Vor Beginn war ein Portraitphoto Hubert Fichtes mit Beamer auf eine grosse Leinwand hinter der leeren Bühne geworfen, mit der Unterschrift "DER SCHWARZE ENGEL". Langsam füllte sich der Saal, alle sassen nach vorne ausgerichtet, sahen das Bild an und warteten auf den Beginn der Veranstaltung. Fichte sah vom Photo aus zurück, eigentlich leicht über unsere Köpfe, er sah leicht arrogant aus und sehr gut, trotz oder wegen des Bartes, den er in meiner Vorstellung ja nie trägt. Überhaupt ist Fichte schwer zu photographieren gewesen, glaube ich, er sah auf Bildern nie aus, wie er in echt aussah. Der zu Anfang gezeigte Film, der Ausschnitte der Lesung im Star Club 1966 zeigte, hat mich in dieser Vorstellung bestätigt, der bewegte Fichte sah sehr anders aus als der photographierte, wenn er fast spitzbübisch mit Strohhalm aus einer Colaflasche trank und von schräg unten den Sänger der Zwischenbänd anschaute. Leicht lächelte, wenn er vom Mikrophon zurücktrat. Konzentriert las, seine rechte Augenbraue zuckte manchmal hoch dabei, als setze sie einen Akzent.

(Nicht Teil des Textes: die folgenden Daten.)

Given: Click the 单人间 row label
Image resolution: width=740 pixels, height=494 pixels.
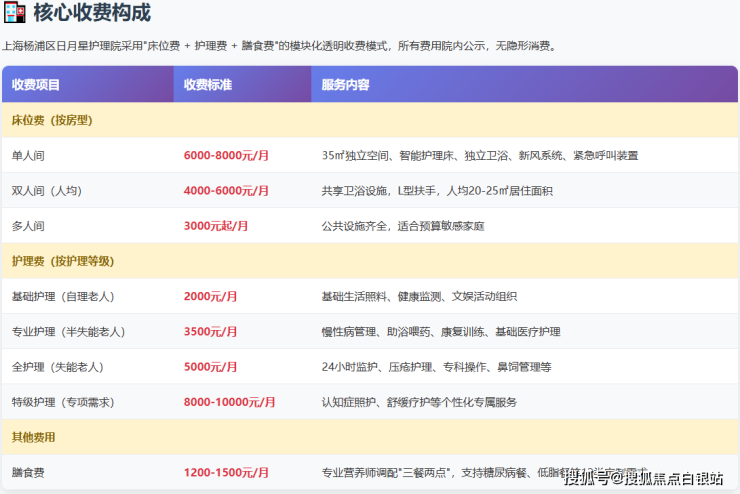Looking at the screenshot, I should 28,156.
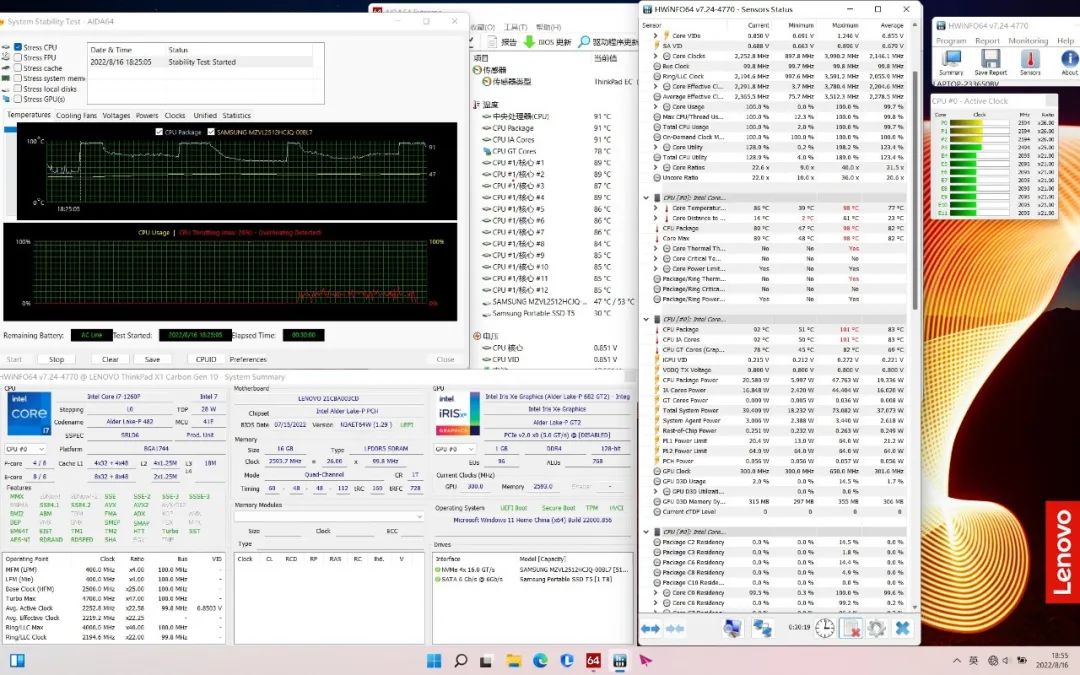Click the CPUID button
The width and height of the screenshot is (1080, 675).
click(206, 359)
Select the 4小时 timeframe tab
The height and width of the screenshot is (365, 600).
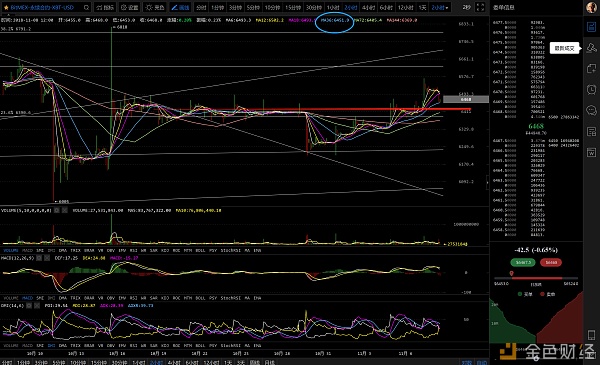pyautogui.click(x=368, y=7)
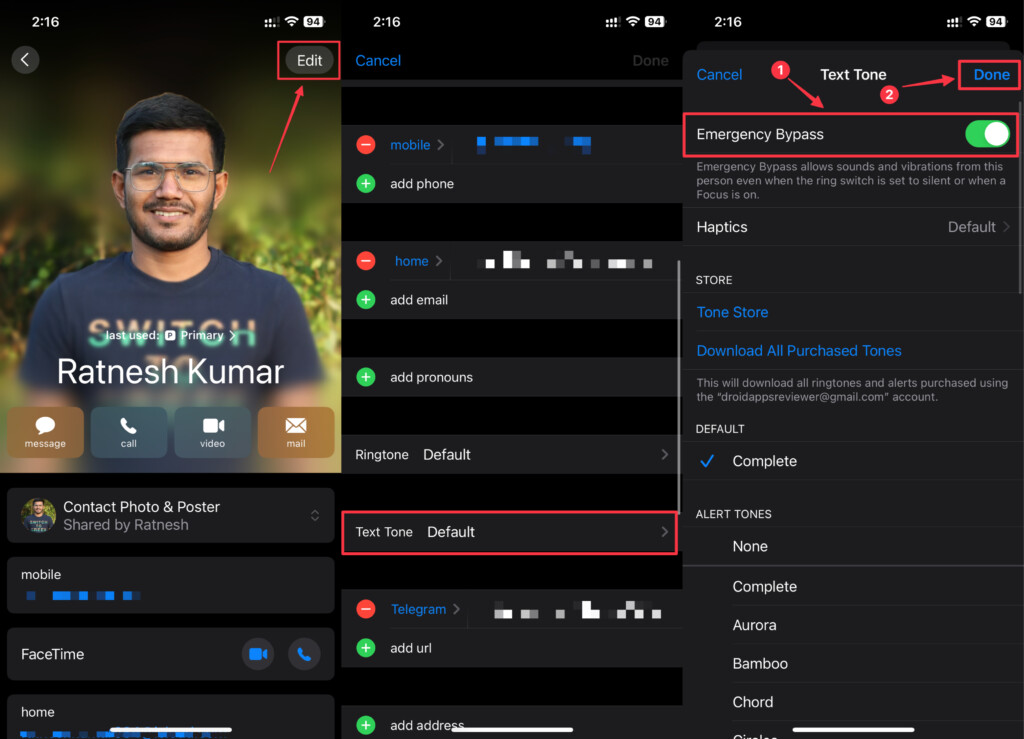Image resolution: width=1024 pixels, height=739 pixels.
Task: Tap the video camera icon button
Action: [212, 432]
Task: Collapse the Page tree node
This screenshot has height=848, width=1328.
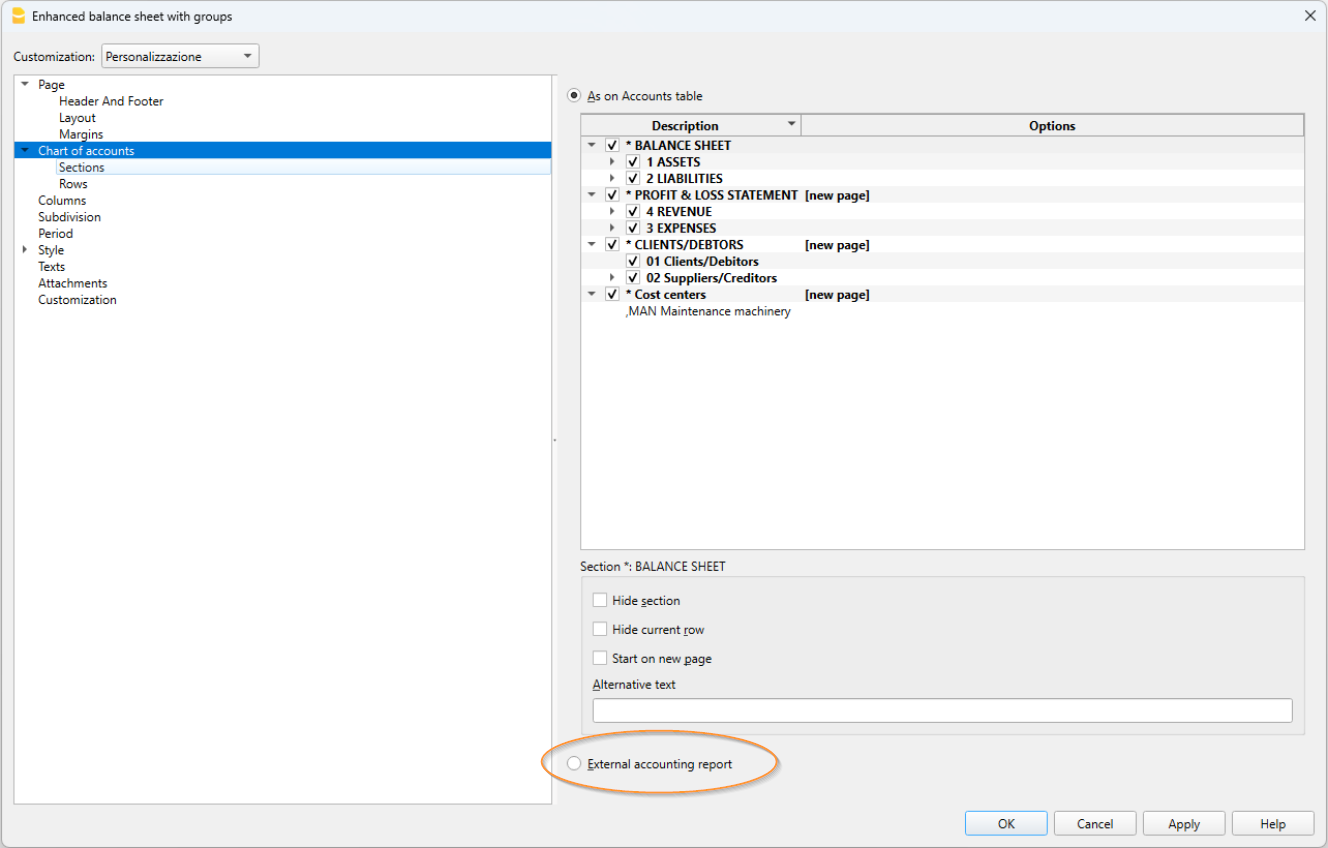Action: pos(25,85)
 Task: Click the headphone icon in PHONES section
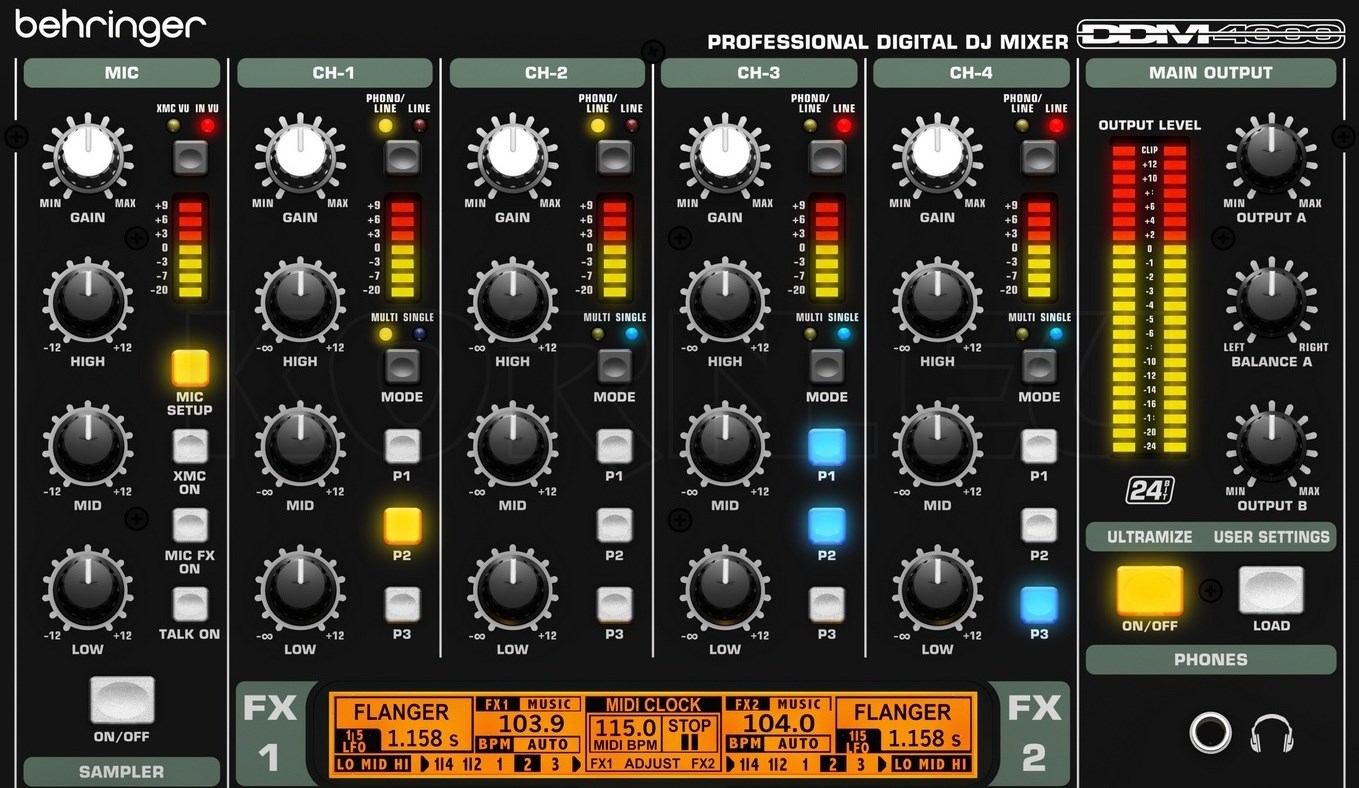click(x=1272, y=731)
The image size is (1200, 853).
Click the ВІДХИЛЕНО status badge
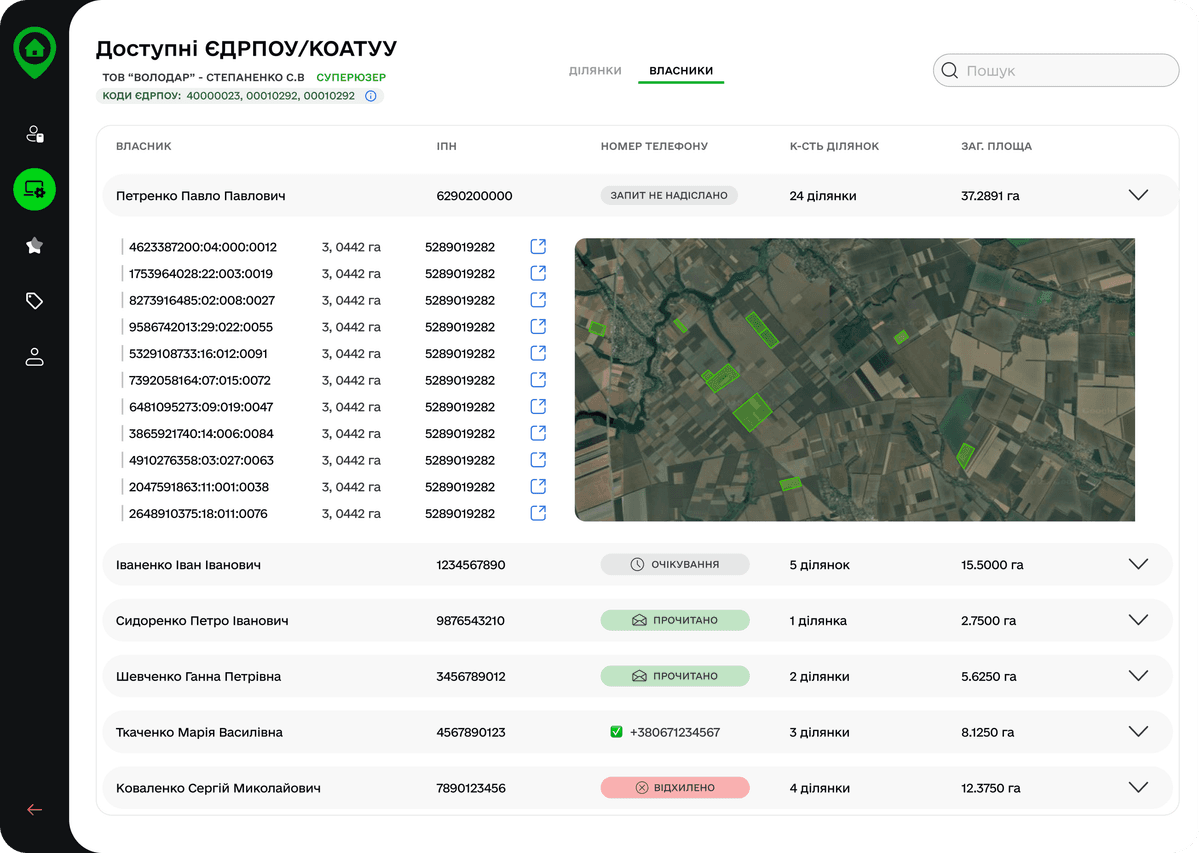pos(675,788)
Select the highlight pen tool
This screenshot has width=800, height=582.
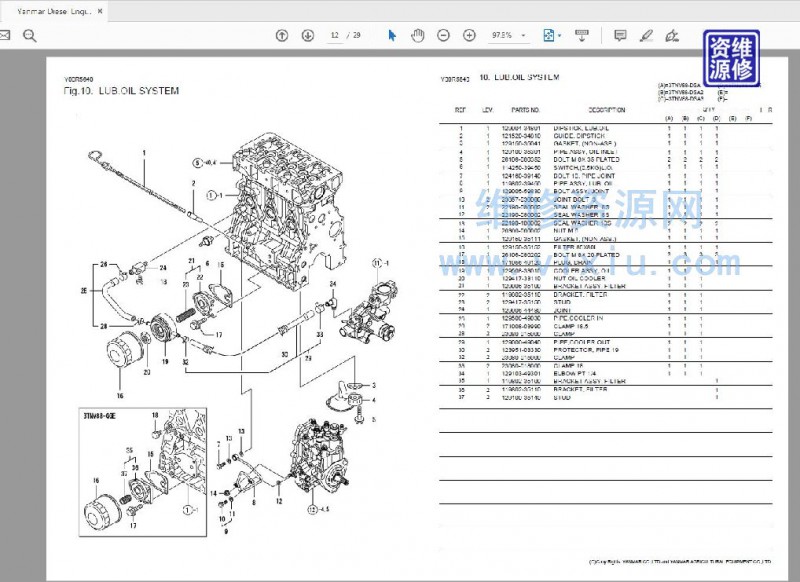click(x=646, y=35)
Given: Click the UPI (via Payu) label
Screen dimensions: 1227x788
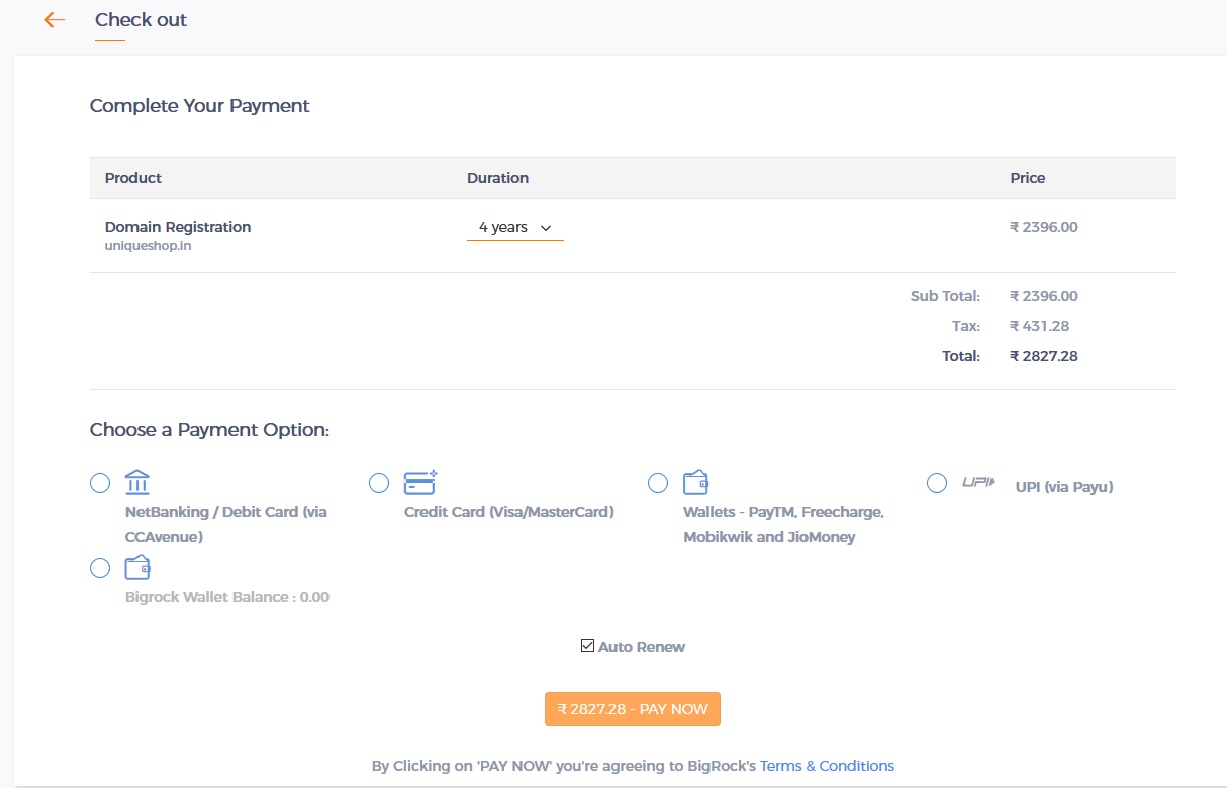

Einführung Fichtes durch die Moderatorin. Statements und Lesung von Passagen aus Fichtebüchern durch die geladenen Autoren. Alles sehr interessant und sehr literaturwissenschaftlich. Sog der Subjektivität. Einnehmen von multiplen Autorpositionen. Literarisierung der eigenen Biographie. Verschwulung der Welt als politische Utopie. Alle sind mit Begeisterung dabei, alle verehren Fichte, es gibt kleine Meinungsunterschiede, aber keine Kontroversen. Ina Hartwig ist etwas sehr hetero-gediegen, ob Fichte nicht die Utopie gehabt habe, Promiskuität und Zärtlichkeit zu verbinden? Das scheint für sie unvorstellbar zu sein, dabei ist gerade die Zärtlichkeit anonymer Begegnungen bei Fichte doch zu lesen wie nirgends sonst. Die Zärtlichkeit und die Grausamkeit. Zwei unangenehm laut tuschelnde schwarze Anzugsherren in der ersten Reihe ruft sie gleich mal namentlich zur Ruhe, der eine äußert sich dann mit einem rechthaberischen "Ich-war-dabei"-Ton als Zeitgenosse Fichtes, der uns mal erklärt, wie das damals wirklich war.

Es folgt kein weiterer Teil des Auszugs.